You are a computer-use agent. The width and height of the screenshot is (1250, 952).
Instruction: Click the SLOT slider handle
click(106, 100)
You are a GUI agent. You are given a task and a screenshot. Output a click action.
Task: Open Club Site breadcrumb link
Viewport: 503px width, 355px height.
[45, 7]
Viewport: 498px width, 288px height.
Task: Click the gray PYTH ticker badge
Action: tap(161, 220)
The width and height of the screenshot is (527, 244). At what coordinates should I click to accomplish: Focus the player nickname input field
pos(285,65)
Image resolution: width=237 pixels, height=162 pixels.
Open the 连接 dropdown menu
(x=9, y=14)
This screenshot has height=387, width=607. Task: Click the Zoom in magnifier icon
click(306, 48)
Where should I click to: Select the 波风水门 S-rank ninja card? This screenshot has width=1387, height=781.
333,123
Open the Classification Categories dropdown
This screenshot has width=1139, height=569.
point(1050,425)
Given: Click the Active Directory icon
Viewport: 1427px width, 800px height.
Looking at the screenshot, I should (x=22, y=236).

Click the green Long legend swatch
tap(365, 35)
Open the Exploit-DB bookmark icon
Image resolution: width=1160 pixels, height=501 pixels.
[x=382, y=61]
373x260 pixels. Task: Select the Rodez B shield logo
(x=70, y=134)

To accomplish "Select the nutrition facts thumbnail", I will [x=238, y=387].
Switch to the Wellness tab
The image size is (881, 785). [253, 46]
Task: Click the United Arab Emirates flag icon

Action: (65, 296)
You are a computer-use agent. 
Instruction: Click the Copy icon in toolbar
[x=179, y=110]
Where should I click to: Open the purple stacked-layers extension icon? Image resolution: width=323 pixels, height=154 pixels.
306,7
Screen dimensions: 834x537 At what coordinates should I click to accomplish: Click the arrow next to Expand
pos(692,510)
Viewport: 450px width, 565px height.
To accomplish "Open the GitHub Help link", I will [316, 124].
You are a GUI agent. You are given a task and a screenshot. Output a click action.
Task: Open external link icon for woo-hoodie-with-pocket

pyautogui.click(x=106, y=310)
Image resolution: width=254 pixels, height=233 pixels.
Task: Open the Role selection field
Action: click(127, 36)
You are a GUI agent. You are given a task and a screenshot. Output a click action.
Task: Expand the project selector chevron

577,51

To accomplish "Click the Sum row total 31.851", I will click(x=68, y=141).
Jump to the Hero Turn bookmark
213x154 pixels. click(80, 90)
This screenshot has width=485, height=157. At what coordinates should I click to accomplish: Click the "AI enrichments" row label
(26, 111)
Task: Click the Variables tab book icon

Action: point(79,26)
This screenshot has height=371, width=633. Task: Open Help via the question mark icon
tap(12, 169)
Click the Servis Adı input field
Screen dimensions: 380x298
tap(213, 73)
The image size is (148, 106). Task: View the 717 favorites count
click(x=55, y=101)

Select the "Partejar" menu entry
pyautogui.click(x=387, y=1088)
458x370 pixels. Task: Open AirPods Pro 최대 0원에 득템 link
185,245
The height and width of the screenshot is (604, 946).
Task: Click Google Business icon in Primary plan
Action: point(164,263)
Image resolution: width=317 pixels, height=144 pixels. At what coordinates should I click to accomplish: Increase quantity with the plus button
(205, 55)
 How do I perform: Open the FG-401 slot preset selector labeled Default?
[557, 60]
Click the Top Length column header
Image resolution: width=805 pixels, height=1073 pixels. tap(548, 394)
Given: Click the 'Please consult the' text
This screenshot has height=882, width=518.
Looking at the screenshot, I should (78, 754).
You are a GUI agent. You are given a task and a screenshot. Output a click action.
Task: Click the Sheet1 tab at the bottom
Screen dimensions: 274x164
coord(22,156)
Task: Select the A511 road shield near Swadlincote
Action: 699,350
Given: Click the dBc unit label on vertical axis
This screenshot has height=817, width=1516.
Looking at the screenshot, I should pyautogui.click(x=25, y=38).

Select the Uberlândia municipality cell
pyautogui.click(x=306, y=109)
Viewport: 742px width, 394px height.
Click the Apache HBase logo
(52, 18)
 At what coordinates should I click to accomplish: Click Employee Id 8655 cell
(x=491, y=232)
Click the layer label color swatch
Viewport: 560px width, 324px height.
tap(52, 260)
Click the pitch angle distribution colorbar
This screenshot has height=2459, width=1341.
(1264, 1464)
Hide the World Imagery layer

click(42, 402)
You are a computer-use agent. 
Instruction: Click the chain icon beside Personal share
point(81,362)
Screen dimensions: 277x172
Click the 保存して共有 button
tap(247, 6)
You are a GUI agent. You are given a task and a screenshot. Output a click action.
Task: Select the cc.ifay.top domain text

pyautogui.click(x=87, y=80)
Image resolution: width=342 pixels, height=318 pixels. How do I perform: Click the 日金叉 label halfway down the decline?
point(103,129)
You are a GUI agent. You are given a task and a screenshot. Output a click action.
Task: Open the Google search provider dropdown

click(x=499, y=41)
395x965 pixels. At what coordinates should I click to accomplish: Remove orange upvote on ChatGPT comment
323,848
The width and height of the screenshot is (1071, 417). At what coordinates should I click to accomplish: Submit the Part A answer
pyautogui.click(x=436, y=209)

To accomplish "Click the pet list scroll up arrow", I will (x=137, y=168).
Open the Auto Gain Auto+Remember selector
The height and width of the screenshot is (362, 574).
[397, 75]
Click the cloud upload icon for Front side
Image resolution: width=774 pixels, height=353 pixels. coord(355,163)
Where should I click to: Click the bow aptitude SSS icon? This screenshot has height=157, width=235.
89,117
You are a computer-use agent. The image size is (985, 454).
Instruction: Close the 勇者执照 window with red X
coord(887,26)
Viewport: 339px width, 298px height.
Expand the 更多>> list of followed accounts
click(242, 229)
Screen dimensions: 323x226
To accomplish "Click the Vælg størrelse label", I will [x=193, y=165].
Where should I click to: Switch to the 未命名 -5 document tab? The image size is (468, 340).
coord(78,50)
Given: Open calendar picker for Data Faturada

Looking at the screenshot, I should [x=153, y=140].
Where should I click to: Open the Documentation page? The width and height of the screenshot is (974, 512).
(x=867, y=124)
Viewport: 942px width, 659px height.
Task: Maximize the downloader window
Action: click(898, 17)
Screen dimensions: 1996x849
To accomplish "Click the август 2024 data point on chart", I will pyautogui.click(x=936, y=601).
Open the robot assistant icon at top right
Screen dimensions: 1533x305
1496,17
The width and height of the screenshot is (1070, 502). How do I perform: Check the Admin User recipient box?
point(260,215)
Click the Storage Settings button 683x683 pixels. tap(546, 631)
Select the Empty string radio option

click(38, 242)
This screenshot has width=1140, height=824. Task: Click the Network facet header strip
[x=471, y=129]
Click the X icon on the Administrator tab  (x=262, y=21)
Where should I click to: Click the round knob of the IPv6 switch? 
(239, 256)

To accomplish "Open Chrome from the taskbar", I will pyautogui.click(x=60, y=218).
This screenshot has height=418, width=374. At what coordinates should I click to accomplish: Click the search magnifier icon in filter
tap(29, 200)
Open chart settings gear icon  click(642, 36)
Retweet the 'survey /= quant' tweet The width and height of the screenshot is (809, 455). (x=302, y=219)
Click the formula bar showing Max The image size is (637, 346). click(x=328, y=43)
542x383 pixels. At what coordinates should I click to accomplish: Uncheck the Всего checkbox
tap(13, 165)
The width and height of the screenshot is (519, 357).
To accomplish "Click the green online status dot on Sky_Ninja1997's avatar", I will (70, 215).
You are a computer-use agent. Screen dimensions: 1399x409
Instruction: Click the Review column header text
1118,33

==============================

» EXERCISE REQUIREMENTS:
If a line above holds the word "computer", copy it.

» EXERCISE ANSWER:
You are a computer-use agent. The width and height of the screenshot is (1250, 952).
You are a computer-use agent. 
You are a computer-use agent. 
You are a computer-use agent. The image size is (985, 454).
You are a computer-use agent. Screen dimensions: 1399x409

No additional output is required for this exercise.